As large commercial and industrial construction ramped up in the 1990s and the size of facilities grew, electrical distribution transitioned from low voltage (480 volts and below) to medium voltage (12–15 kV). These design changes brought about the need for more sophisticated electrical distribution protection, which coincided with the early generations of electronic protective relays, including the widely employed GE Multilin and ABB circuit shield relays. 

As with all electrical equipment, protective relays have a finite life expectancy. Most relays installed in the 1990s and early 2000s have reached their end-of-life with manufacturers announcing they will no longer offer product support. This status means the production of the relays stops, software updates cease, and replacement parts are unavailable. 

When this situation arises, facility owners have an opportunity to choose from a wide variety of replacement alternatives. Determining which relay is best requires the owner to reevaluate their functionality needs. Newer relays provide enhanced functions that can improve electrical protection while maintaining coordination selectivity. 

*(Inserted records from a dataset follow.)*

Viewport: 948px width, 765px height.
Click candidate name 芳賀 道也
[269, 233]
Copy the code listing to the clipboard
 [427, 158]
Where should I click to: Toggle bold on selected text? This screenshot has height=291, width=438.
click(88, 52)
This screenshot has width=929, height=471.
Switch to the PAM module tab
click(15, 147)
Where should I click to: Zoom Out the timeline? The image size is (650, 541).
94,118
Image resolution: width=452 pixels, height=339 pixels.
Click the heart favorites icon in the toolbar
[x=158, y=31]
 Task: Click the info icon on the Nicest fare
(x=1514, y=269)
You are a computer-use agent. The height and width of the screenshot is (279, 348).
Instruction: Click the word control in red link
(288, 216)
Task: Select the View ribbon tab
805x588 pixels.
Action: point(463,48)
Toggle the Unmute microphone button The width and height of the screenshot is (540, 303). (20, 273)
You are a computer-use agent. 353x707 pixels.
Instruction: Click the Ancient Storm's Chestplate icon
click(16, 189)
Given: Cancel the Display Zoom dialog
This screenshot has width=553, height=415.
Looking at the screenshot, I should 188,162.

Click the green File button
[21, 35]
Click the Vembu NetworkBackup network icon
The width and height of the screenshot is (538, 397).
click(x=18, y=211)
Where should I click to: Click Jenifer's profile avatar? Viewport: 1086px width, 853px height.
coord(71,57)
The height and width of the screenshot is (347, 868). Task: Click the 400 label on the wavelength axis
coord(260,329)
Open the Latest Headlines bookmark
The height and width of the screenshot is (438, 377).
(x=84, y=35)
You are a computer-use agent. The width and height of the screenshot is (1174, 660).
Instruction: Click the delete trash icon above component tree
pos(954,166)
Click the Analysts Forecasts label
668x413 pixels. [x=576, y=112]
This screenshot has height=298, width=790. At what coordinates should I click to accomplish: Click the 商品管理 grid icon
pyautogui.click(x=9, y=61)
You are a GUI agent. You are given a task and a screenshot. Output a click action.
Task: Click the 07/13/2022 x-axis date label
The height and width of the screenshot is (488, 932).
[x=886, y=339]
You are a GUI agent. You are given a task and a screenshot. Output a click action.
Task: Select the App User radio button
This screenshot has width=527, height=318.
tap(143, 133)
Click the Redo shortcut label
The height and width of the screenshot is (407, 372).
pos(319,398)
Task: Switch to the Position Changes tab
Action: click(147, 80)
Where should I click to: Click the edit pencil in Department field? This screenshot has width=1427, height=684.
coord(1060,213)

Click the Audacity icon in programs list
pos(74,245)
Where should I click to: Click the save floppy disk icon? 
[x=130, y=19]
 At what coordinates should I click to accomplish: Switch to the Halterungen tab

The new relay selection process can be daunting as the market is flooded with devices that offer a wide range of features. Because of the level of complexity, many owners hire third-party consultants to assist with selection, testing, and installation. To make the correct choice, owners must consider several questions.


Equipment manufacturers send out notices in advance of planned obsolescence. Many factors can prevent this information from reaching the current owner, such as facilities changing hands, personnel changing positions or retiring, and relays installed in equipment provided by others, including original equipment manufacturers (OEMs). 


Relay manufacturers offer conversion kits that seem to make the replacement decision easy (Figure 1). However, there are many options and questions to consider. This is an opportunity to revisit the functionality of your relays and decide precisely how you want them to perform. Earlier-generation relays were limited in their options; today’s relays offer more features and capabilities. Were your original relays selected based on need or to make the engineer’s selections easier? 

Figure 1: Relay retrofit kits come with a drilling template, as the dimensions don’t match exactly.

Often, the same relay was specified for all applications, meaning some features were not needed or used. Working with a knowledgeable consultant or testing firm, you can determine your current and future needs to take advantage of new features. You may decide to switch manufacturers based on needs, availability, functionality, or cost. Are you considering future plans for your facility and ensuring the replacement relays will match or complement the new equipment and upgraded monitoring systems you might install?

New relays are smarter than their predecessors and come with increased interaction, such as screens that allow you to view their settings and metering telemetry in real time. These screens can also be customized to allow the user to display what is important to them (Figure 2). Many of these relays accept logic statements for complex controls and typical electrical protection. In some cases, this flex-logic capability enables the operator to remove programmable logic controllers (PLCs) from the design altogether and shift this functionality to the relays, thereby simplifying the design.

Figure 2: Replacement relays have screens that can be customized with a wide array of information.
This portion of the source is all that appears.